OPEN WATER OPENS FRI., AUG. 6 AN ATHLETIC YUPPIE couple pops up ...

| 17 Feb 2015 | 01:37

    '>OPEN WATER OPENS FRI., AUG. 6 AN ATHLETIC YUPPIE couple pops up to the ocean's surface in full scuba gear after one of their power-yuppie dives...and finds that the tour boat is gone. They're in the middle of the ocean, with no way of seeing over the waves, no way of calling out for help. They've lost the boat. Mr. and Mrs. Yuppie panic.

    If you're one of those humanophiles I keep hearing about-you know, the type that roots for the humans over the better beasts of this world, in this case, sea creatures far more beautiful than our foul species-then this movie will probably work for you. You'll feel the yuppies' terror as an all-star cast of oceanic villains torments them: a moray eel (is anyone really afraid of moray eels?), a jellyfish and a swarm of sharks. They're like an evil Justice League circling the doomed heroes. "Wonder Twin powers, activate! Shape of?shark food!"
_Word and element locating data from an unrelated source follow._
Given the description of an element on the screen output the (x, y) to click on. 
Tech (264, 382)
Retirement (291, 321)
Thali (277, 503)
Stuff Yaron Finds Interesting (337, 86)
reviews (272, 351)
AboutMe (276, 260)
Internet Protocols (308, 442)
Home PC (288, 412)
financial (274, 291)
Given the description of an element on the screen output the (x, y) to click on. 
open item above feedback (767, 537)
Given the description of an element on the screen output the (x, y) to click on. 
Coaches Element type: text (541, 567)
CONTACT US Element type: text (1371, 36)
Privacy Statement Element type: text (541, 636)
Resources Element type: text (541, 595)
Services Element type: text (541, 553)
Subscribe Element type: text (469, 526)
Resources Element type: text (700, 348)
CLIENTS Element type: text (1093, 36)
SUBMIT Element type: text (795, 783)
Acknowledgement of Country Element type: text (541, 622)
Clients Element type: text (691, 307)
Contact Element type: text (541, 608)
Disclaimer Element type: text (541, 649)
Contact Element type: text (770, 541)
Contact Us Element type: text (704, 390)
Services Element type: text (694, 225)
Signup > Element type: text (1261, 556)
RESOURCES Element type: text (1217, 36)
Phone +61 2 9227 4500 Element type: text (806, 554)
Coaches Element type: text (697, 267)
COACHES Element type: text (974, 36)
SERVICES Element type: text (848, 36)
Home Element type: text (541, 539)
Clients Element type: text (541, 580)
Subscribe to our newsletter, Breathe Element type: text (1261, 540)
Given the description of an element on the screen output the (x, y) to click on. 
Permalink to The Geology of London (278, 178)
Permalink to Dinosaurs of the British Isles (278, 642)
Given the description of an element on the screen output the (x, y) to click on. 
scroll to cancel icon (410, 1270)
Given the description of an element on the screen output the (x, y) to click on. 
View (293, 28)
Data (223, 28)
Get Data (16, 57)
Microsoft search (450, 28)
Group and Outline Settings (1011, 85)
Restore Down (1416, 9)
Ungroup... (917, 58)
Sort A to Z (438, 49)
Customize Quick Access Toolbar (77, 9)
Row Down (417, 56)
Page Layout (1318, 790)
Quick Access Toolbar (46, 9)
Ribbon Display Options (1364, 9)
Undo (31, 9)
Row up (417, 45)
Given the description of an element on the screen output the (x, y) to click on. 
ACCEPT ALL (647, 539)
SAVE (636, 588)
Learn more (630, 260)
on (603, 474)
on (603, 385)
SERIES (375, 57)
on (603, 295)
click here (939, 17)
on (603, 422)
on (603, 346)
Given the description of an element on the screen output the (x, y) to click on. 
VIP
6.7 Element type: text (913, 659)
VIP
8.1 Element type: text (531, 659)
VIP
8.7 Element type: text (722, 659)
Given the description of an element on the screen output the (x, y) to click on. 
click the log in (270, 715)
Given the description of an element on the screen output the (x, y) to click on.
    Open Water is supposedly based on a true story, but someone must have whitewashed the details. In the preview, as the sharks and jellyfish close in, the humanoid couple protects each other. Yeah, right. And seahorses might swim out of my butt.

    The truth probably went something like this:

    Hour One

    Wife: "'Let's go on a dive,' you said. 'You'll love it,' you said. My mother was right. I married a moron!"

    Hour Two

    Husband: "I never liked your cooking! The sound of your voice drives me crazy!"

    Hour Three

    Wife: "I've been sleeping with Ted, your supervisor, for two years now. I needed to feel loved. I'm sorry."

    Hour Four

    Husband: "I've been sleeping with Ted also. I only did it to get back at you. Forgive me."

    Hour Five

    Sharks close in, bumping against them.

    Wife: "Honey, if you let me sit on your shoulders for a little while, I'll let you do anal when we get home tonight. It's just? I'm a little tired, that's all..."

    Hour Six

    Dorsal fins circle closer.

    Husband: "Sweetie-pie, come here and give me a hug. Hey, don't back away. I'm not going to knock you on the head and use your body as a protective shield, sweetheart. Hey, come back here!"

    Suddenly in the preview the husband is alone. He searches frantically for his wife. He's terrified. "Where's my human shield? She's with Ted again, I know it!"

    At least one of the yuppies will survive. They have to-because this movie is little more than an extreme company retreat. Watch Open Water, and at work the next day you'll have the courage to land that paper towel distribution contract for the lower Ohio region that you've been pushing for all year now. All right!